Enzyme-AMP complex formation

Reaction mixtures (10 [mu]l) containing 60 mM Tris-HCl, pH 8.0, 0.5 mM DTT, 10 mM MgCl ₂ , 0.16 [mu]M [[alpha]- ³² P]ATP and enzyme were incubated for 10 min at 22^oC, then halted by adding SDS to 1% final concentration. The samples were electrophoresed through a 12% polyacrylamide gel containing 0.1% SDS. Label transfer to the 31 kDa Haemophilus ligase polypeptide was visualized by autoradiographic exposure of the dried gel and was quantitated by scanning the gel with a Fujix BAS1000 Bio-Imaging Analyzer.

Ligase substrate

The standard substrate used in ligase assays was a 36 bp DNA duplex containing a centrally placed nick ( 24 ). This DNA was formed by annealing two 18mer oligonucleotides to a complementary 36mer strand. The 18mer constituting the donor strand was 5'- ³² P-labeled and gel purified as described ( 24 ). The labeled donor was annealed to the complementary 36mer in the presence of a 3'-OH-terminated acceptor strand in 0.2 M NaCl by heating at 70^oC for 10 min, followed by slow cooling to room temperature. The molar ratio of the 18mer donor to 36mer complement to 18mer acceptor strands in the hybridization mixture was 1:4:4.

DNA ligation

Reaction mixtures (20 [mu]l) containing 50 mM Tris-HCl, pH 8.0, 5 mM DTT, 10 mM MgCl ₂ , 1 mM ATP, 0.2 pmol 5'- ³² P-labeled DNA substrate and enzyme were incubated at 22^oC. Reactions were initiated by addition of enzyme and halted by the addition of 1 [mu]l 0.5 M EDTA and 5 [mu]l formamide. The samples were heated at 95^oC for 5 min and then electrophoresed through a 15% polyacrylamide gel containing 7 M urea in TBE (90 mM Tris-borate, 2 mM EDTA). The labeled 36mer ligation product was well resolved from the 5'-labeled 18mer donor strand. The extent of ligation [36mer/(18mer + 36mer)] was determined by scanning the gel using a Fujix BAS1000 phosphorimager.

RESULTS

Expression of the H.influenzae ligase-like protein in bacteria

The H.influenzae open reading frame URF1 encoding a ligase-like protein was amplified by PCR and cloned into a T7 RNA polymerase-based bacterial expression vector. The pET-Hin-ligase plasmid was introduced into E.coli BL21. Expression of the target gene was induced by infection with bacteriophage [lambda]CE6. This phage contains the gene encoding T7 RNA polymerase. A prominent 31 kDa polypeptide was detectable by SDS-PAGE in whole cell extracts of infected bacteria (not shown). This polypeptide was not present when bacteria containing the pET vector alone were infected with [lambda]CE6. After centrifugal separation of the crude lysate, the 31 kDa protein was recovered in the insoluble pellet fraction. This protein was partially solubilized by sequential extraction of the pellet fraction with buffers containing 0.5, 1 and 2 M NaCl.
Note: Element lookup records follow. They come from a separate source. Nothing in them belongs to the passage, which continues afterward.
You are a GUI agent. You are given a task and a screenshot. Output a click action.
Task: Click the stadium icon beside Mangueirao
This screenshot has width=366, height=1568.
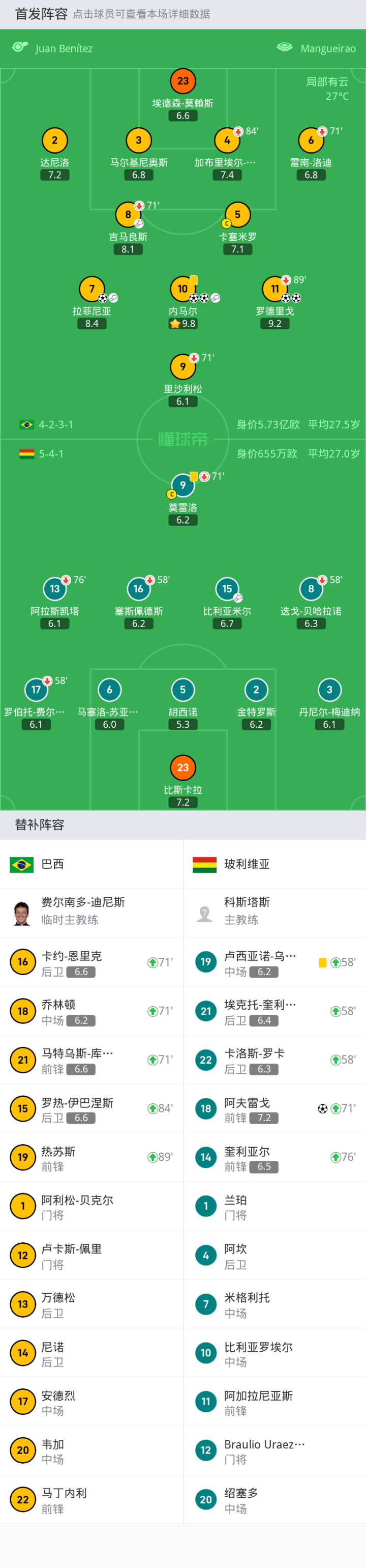click(285, 47)
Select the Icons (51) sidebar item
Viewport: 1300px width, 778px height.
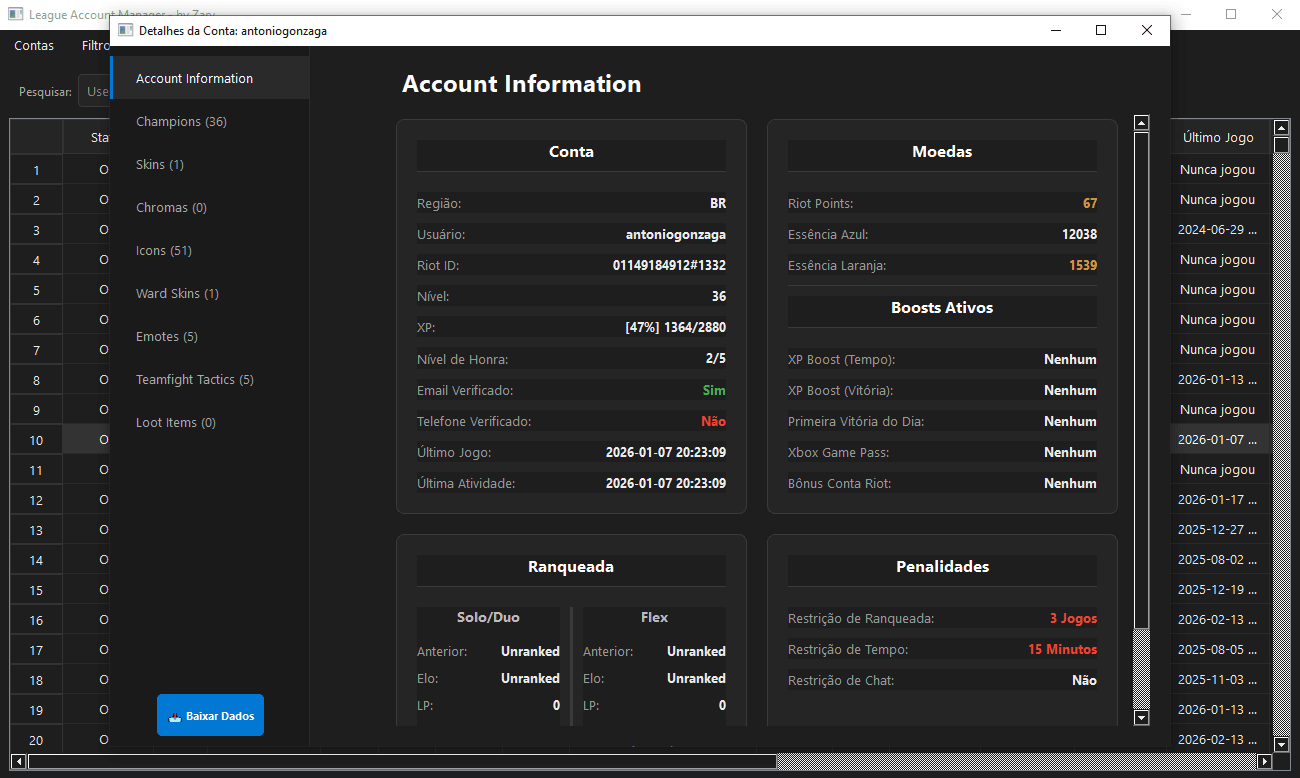(x=164, y=250)
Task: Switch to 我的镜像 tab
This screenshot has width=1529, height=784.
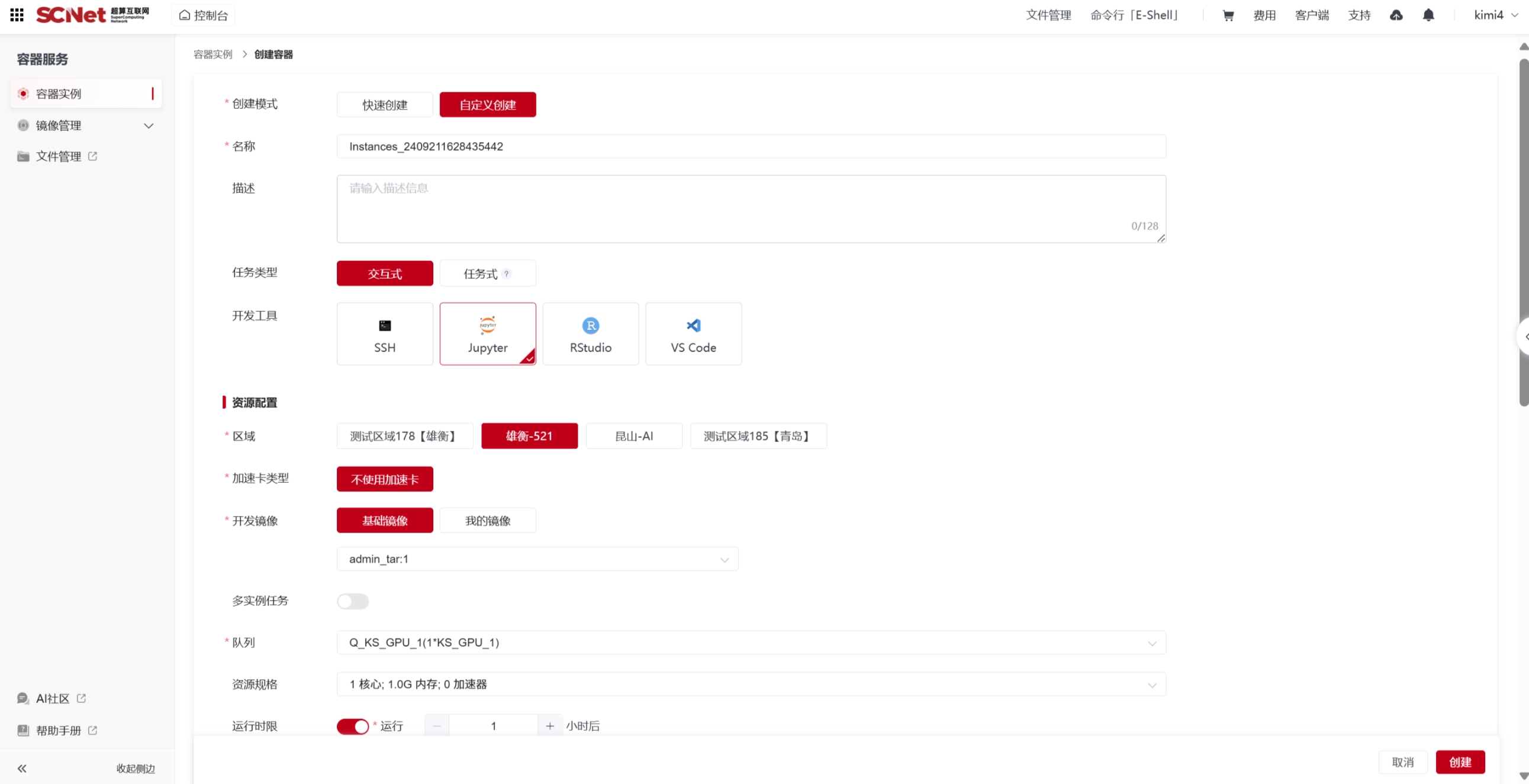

Recombinant H.influenzae protein forms a covalent enzyme-adenylate complex

The initial step in DNA ligation involves formation of a covalent enzyme-adenylate intermediate, EpA. The formation of EpA by ATP-dependent DNA ligases can be detected with high sensitivity and specificity by label transfer from [[alpha]- ³² P]ATP to the enzyme. In order to assay adenylyltransferase activity of the expressed H.influenzae protein, we incubated the soluble lysate and the salt-extracted material from the insoluble fraction of [lambda]CE6-infected BL21/pET-Hin-ligase cells in the presence of [[alpha]- ³² P]ATP and a divalent cation. The salt extracts formed an SDS-stable nucleotide-protein adduct that migrated as a 31 kDa species during SDS-PAGE (Fig. 3 , Hin Ligase). No labeling of this protein was detected when the enzyme fraction was incubated with [[alpha]- ³² P]GTP (not shown). Labeling of the 31 kDa polypeptide was not detected using salt extracts prepared from [lambda]CE6-infected bacteria that lacked the Haemophilus ligase plasmid (Fig. 3 , Control).

Figure 3 . Adenylyltransferase activity of recombinant Haemophilus ligase. Whole cell lysates were prepared from [lambda]CE6-infected BL21 cells bearing either the pET vector (Control) or the pET-Hin-ligase expression plasmid (Hin Ligase) as described in Materials and Methods. Adenylyltransferase reaction mixtures (10 [mu]l) contained 60 mM Tris-HCl, pH 8.0, 5 mM DTT, 10 mM MgCl ₂ , 0.16 [mu]M [[alpha]- ³² P]ATP and 1 [mu]l of the protein fraction indicated: soluble bacterial lysate (lane L); lysis buffer wash fraction (lane W); 0.5 M NaCl extract of the insoluble pellet (lane 5); 1 M NaCl extract (lane 1); 2 M NaCl extract (lane 2); resuspended 2 M NaCl pellet (lane P). Incubation was for 10 min at 22^oC. The reaction products were resolved by SDS-PAGE. An autoradiograph of the dried gel is shown. The positions and sizes (in kDa) of prestained marker polypeptides are indicated on the right.

The adenylyltransferase remained soluble after dialysis of the NaCl extract against buffer containing 0.1 M NaCl. The enzyme was applied to phosphocellulose and was recovered by step elution with 0.5 M NaCl. When the phosphocellulose preparation fraction was centrifuged through a 15-30% glycerol gradient in 0.5 M NaCl, a single peak of adenylyltransferase activity was detected (Fig. 4 ). We estimated a sedimentation coefficient of 3 S relative to marker proteins sedimented in a parallel gradient. This suggested that the H.influenzae adenylyltransferase is a monomer of the 31 kDa polypeptide.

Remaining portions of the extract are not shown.